The Bromley House Library is holding a series of events to commemorate the war. Michael Noble takes a look at what’s on.
The Bromley House Library has served the people of Nottingham for almost two hundred years and is, at the start of the twenty-first century, one of the few remaining subscription libraries in the country. Its appeal lies partly in its collection of around 40,000 books and also in its pleasant atmosphere, described as ‘tranquil and unstuffy’ atmosphere. Founded in 1816, the library has been situated since 1822 in Bromley House, a Georgian townhouse that is now Grade II* listed.

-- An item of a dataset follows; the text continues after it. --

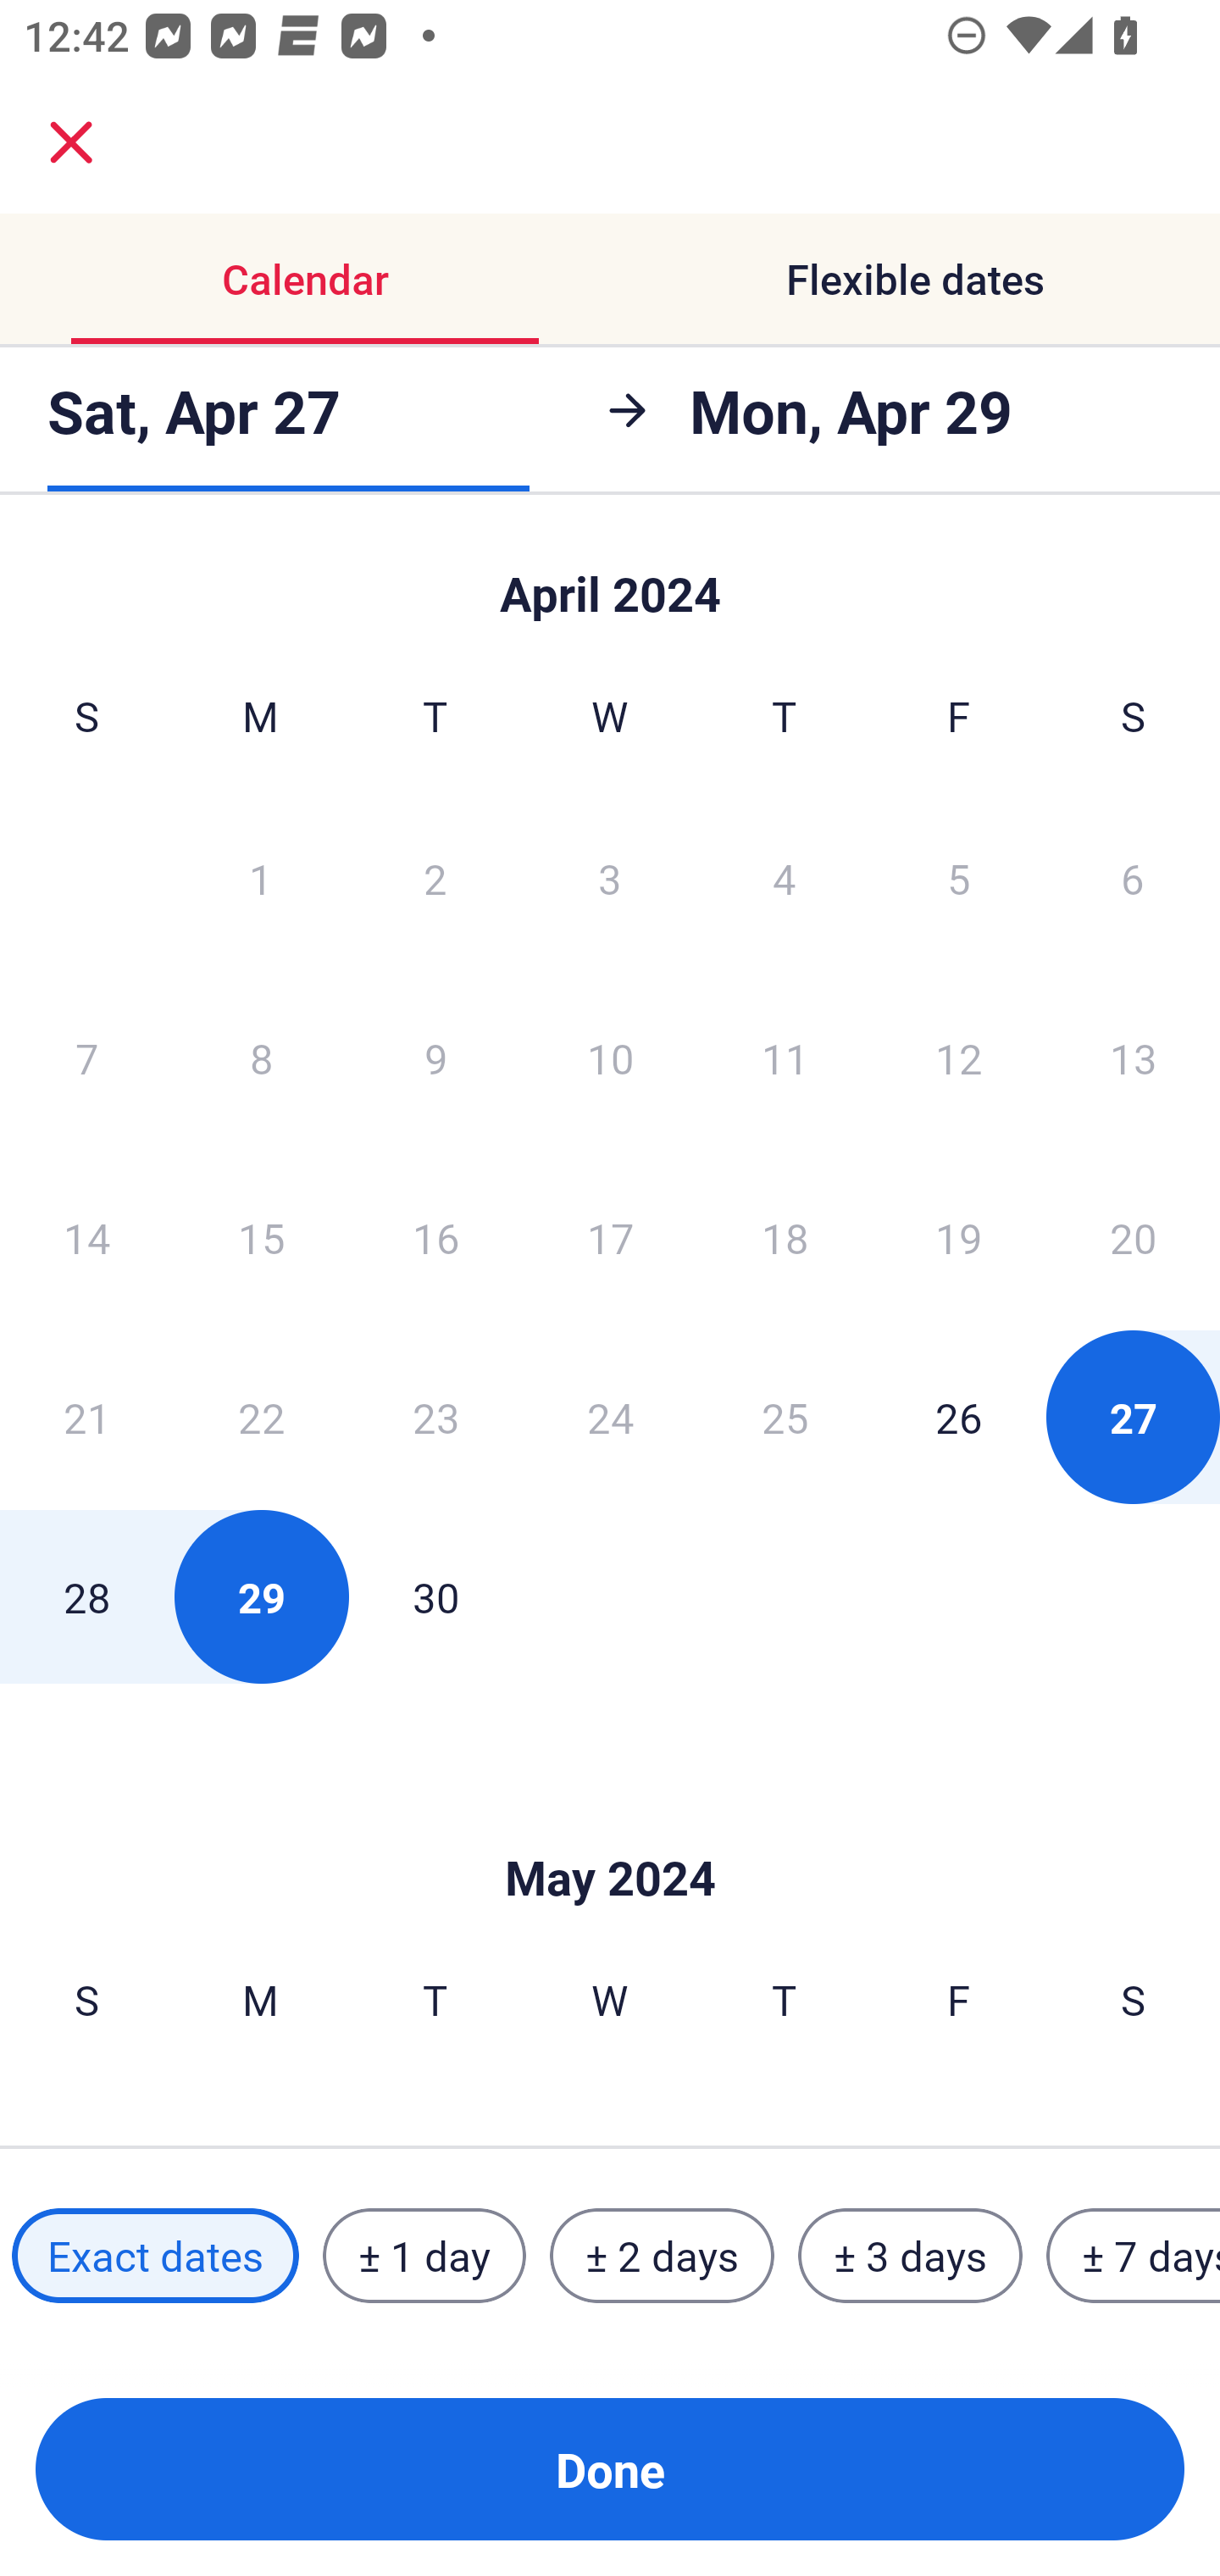 The width and height of the screenshot is (1220, 2576). Describe the element at coordinates (610, 878) in the screenshot. I see `3 Wednesday, April 3, 2024` at that location.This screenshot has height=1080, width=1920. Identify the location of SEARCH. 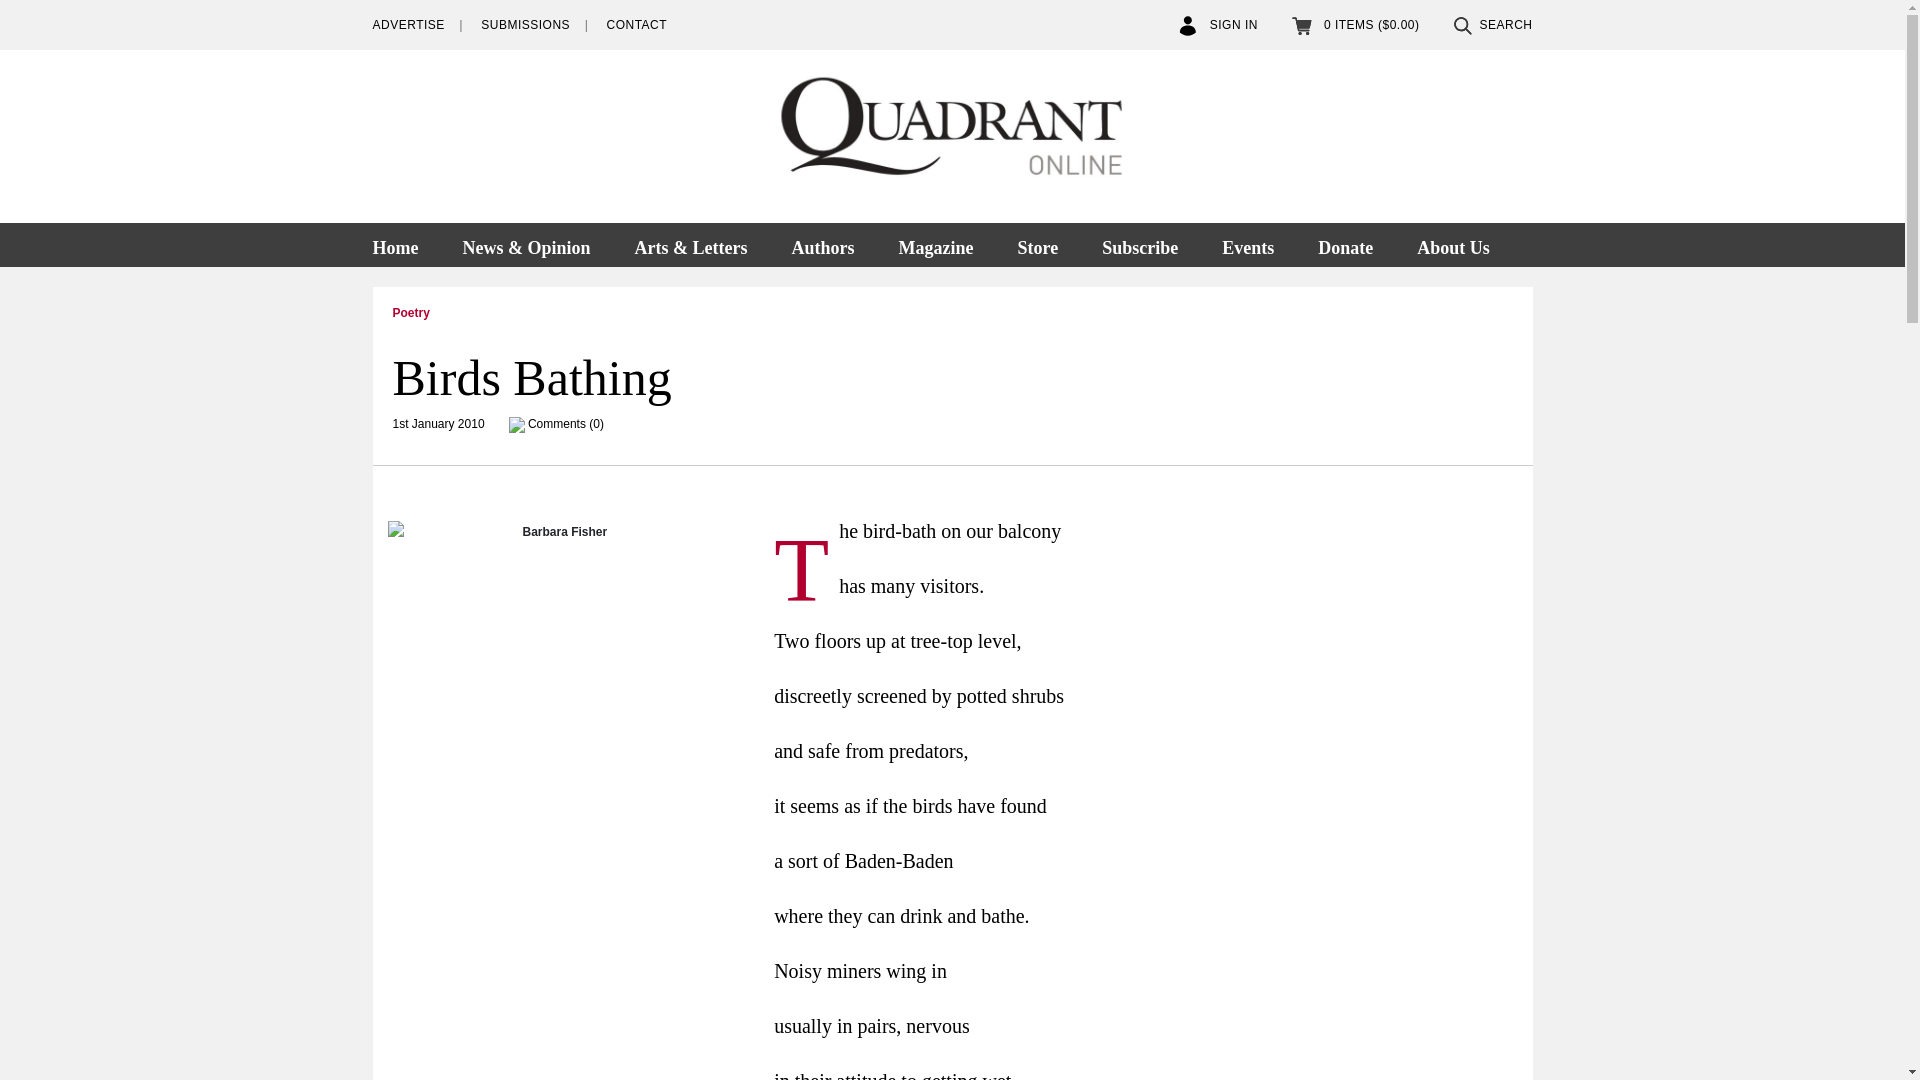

Access to the library is usually limited to paying subscribers but it is opening its doors this autumn and inviting the public to pay a visit to see a specially-commission exhibition of First World War artefacts and to hear a range of guest speakers.
The exhibition, which has been generously supported by the Lady Hind Trust, has been mounted as part of Nottingham’s Trent to Trenches programme. It consists of items that have been kindly loaned by the library’s members in an effort to tell the ‘stories’ behind their families’ experience of the Great War.This creates a natural focus on the war as it was experienced by Nottingham people. This personal element is made all the more poignant by the setting of cherished objects alongside beautiful photographic images of their owners, some of whom gave their lives in the conflict. A modern interpretation of the war is provided by local artist Janet Wilmot, whose works have been displayed to accompany the historical material.
The exhibition is displayed in the Bromley House Gallery and in the main reading rooms, and is open to the public every Wednesday from 10.30am – 4pm In addition, the library has a diverse programme of subjects and speakers for Saturday lectures (£5.00 pp) and Wednesday lunchtime talks. The talks on Wednesdays are free but tickets need to be reserved in advance.